My friend Cori went to a retreat a while back on Ignatian Spirituality. Margaret Silf was a featured speaker and Cori picked up her book Roots and Wings, which Cori loaned to me a while back. It took a little for me to get into the book, but once I did I found it excellent. Great treatment of what it means to be human and to pursue our identity of God’s image-bearers. I recommend you pick up a copy.
I also want to share the following quote, which as I recall was the author’s recollection of a tv programme she watched featuring an “ordinary” woman doing extraordinary things here in one of the townships of South Africa. She was asked about the legacy she wanted to leave. Below are her response and Silf’s thoughts…
What would you like to leave behind as your legacy when you die?
She thought about the question for a few moments. Her answer took me by surprise: When I die, she said, I hope I will have spent everything I have. Another brief pause, then she added: When I meet my maker, I want to be empty-handed, because I want to have used up completely every gift God has given me. When I die I want to leave nothing behind, except a little footprint, that might help others find the way.
What a light and slender footprint that would be.
Jesus left no obvious or permanent “prints” behind. He wrote no books, achieved no academic status, created nothing of artistic value. He left us either a philosophy nor a theology. He established no new form of earthly government, and there are many who would say he established no new religion, no church, no organization, no hierarchy and no institution.
When he died he has spent everything he had, and he returned into eternal now having used up completely every gift that God had given him. Leaving only his spirit, and a slender pointer in the direction of life, he entrusted the ongoing evolution of the human family to a few men and women who had understood who he was and were willing to set out along the narrow path that leader to the future.
In sports, they talk about “leaving everything on the field.” At the end of the competition, you want to have given all you could, so that you have nothing left and will know you gave your all.
This is how I want my life to be. I hope that in the end, I look back with few regrets, knowing that I used and pursued all that God gave me.
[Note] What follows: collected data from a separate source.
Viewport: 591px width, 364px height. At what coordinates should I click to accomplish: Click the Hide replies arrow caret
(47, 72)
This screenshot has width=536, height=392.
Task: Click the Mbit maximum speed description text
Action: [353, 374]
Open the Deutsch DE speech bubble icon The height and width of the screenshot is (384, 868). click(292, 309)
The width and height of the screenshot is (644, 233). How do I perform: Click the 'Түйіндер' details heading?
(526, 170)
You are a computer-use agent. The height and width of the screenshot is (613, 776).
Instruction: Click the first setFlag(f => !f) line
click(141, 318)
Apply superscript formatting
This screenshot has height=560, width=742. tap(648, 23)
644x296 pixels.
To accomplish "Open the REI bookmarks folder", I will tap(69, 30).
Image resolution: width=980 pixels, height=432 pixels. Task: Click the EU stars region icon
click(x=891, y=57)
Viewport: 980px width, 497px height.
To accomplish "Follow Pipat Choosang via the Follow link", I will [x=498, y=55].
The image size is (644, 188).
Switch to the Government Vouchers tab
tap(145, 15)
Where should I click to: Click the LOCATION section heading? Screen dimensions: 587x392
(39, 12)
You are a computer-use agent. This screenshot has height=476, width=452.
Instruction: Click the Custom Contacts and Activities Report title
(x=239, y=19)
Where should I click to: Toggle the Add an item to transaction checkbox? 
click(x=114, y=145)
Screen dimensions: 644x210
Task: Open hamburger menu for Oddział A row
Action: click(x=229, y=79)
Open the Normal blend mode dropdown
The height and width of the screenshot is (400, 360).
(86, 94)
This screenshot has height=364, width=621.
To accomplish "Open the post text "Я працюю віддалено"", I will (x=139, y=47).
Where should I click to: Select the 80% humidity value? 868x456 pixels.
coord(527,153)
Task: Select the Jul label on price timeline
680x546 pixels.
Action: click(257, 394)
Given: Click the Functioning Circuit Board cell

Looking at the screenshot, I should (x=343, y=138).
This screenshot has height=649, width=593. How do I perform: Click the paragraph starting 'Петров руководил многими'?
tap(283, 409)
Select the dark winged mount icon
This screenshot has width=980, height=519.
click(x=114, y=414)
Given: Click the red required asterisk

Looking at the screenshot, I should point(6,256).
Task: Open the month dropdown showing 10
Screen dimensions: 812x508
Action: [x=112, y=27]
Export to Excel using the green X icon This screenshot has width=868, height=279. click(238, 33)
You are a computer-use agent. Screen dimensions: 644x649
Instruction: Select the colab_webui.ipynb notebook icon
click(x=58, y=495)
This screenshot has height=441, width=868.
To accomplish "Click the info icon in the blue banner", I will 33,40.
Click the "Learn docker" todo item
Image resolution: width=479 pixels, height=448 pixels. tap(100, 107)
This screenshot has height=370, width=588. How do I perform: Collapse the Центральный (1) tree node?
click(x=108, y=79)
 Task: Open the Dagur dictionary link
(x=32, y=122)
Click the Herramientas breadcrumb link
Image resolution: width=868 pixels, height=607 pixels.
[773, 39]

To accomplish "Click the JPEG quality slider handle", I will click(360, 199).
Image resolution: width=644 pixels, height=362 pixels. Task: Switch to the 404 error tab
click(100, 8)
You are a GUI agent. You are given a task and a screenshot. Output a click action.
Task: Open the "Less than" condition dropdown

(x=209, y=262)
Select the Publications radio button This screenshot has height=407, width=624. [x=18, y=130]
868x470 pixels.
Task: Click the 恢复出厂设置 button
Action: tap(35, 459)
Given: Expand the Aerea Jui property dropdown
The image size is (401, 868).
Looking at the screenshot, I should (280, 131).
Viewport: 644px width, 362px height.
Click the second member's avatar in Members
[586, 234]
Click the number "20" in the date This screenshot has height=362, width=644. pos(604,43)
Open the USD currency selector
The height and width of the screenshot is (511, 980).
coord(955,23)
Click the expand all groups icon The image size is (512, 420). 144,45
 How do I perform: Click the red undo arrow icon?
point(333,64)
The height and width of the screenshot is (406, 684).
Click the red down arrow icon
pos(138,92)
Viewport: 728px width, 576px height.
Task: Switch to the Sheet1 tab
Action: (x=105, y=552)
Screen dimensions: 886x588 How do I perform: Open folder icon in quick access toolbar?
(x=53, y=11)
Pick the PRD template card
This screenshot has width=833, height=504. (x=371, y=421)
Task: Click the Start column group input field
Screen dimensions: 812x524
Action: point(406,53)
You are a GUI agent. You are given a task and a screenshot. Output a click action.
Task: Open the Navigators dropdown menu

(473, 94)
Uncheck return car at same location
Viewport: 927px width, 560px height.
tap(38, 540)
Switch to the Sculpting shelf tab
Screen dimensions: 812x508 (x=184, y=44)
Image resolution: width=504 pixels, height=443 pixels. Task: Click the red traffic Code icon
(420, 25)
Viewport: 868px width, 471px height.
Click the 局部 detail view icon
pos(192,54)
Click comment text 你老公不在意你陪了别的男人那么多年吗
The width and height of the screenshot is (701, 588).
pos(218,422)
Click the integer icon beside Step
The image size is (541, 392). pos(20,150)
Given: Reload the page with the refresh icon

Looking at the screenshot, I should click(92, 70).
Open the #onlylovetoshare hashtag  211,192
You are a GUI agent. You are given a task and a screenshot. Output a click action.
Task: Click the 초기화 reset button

I don’t want to “store up my treasures where moth and rust destroy” (here and now) and hope to remind myself to not worry too much about tomorrow, for who knows what tomorrow may bring. Let’s ust focus on today. And this doesn’t mean we have to achieve all the “big things.” For most of us, its more about love in the “small things.”
May we all experience that full life Jesus came to model and empower us to live. Abundant life, every day.